BEGIN

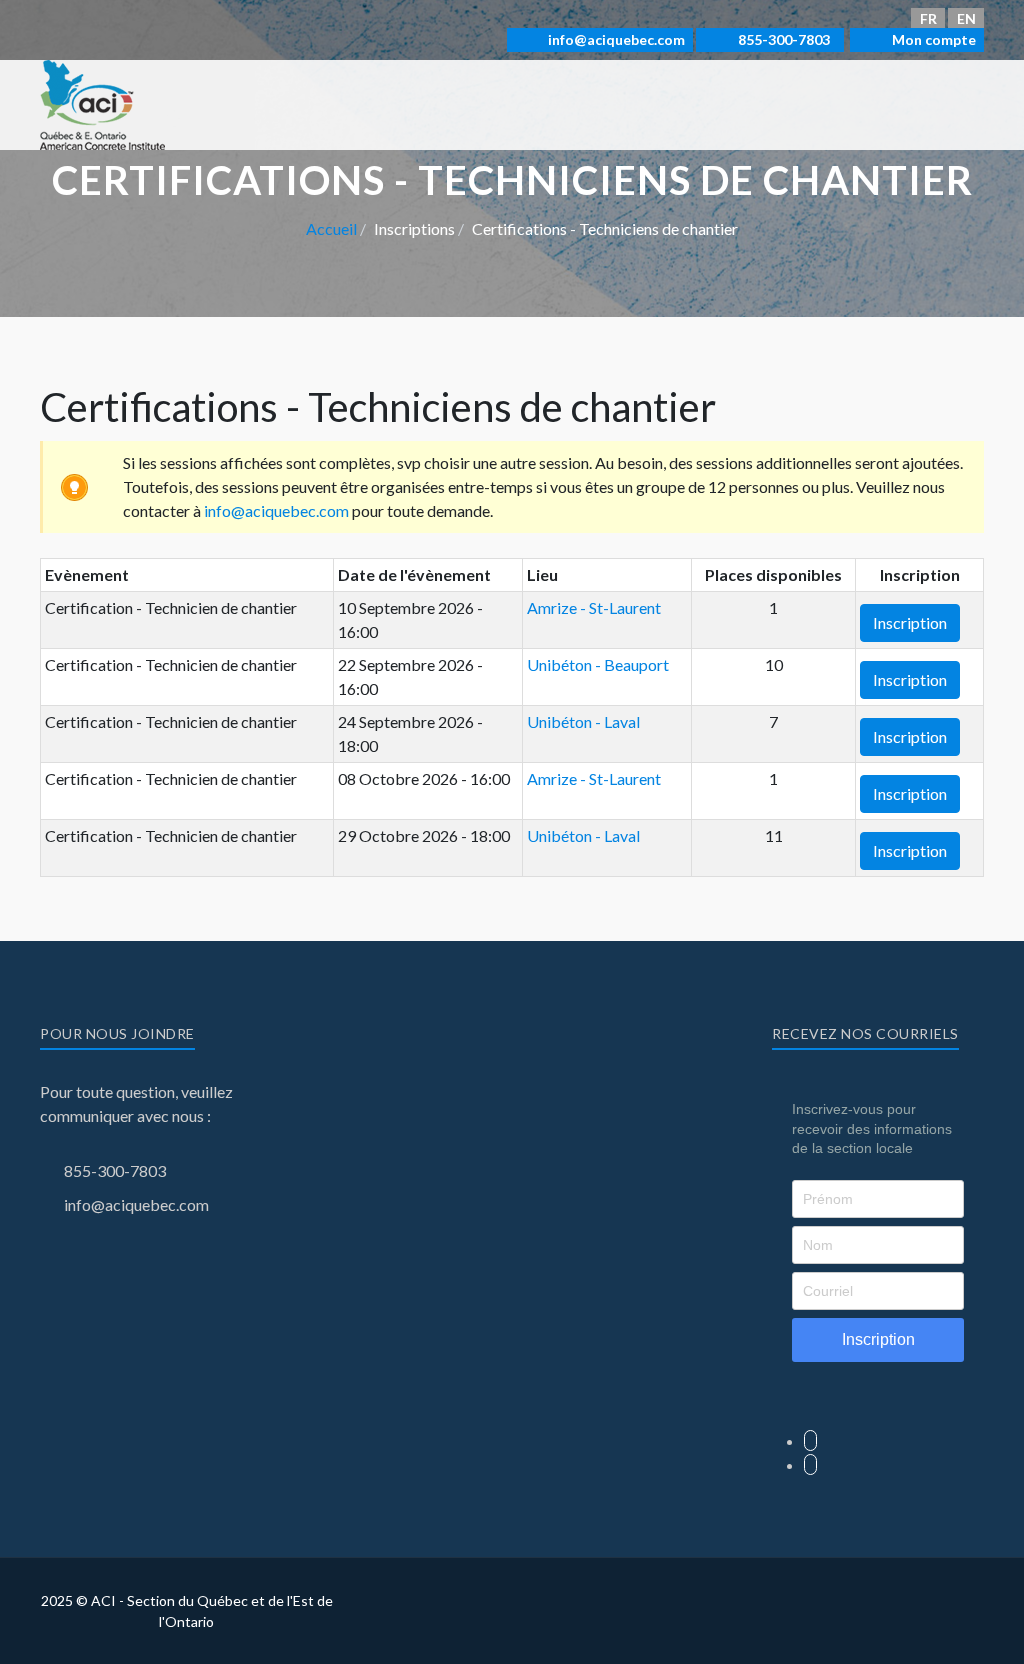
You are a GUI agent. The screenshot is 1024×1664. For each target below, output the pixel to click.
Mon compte (932, 39)
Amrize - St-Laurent (594, 607)
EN (966, 18)
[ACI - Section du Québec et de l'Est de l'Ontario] (102, 102)
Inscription (910, 622)
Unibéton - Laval (583, 721)
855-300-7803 (782, 39)
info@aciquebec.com (615, 39)
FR (928, 18)
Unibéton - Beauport (598, 664)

END

■ THE PROBLEM: Please reproduce the records above exactly, omitting every picture.

■ FINISHED EXERCISE:
You are a GUI agent. The screenshot is 1024×1664. For each target below, output the pixel to click.
Mon compte (932, 39)
Amrize - St-Laurent (594, 607)
EN (966, 18)
[ACI - Section du Québec et de l'Est de l'Ontario] (102, 102)
Inscription (910, 622)
Unibéton - Laval (583, 721)
855-300-7803 (782, 39)
info@aciquebec.com (615, 39)
FR (928, 18)
Unibéton - Beauport (598, 664)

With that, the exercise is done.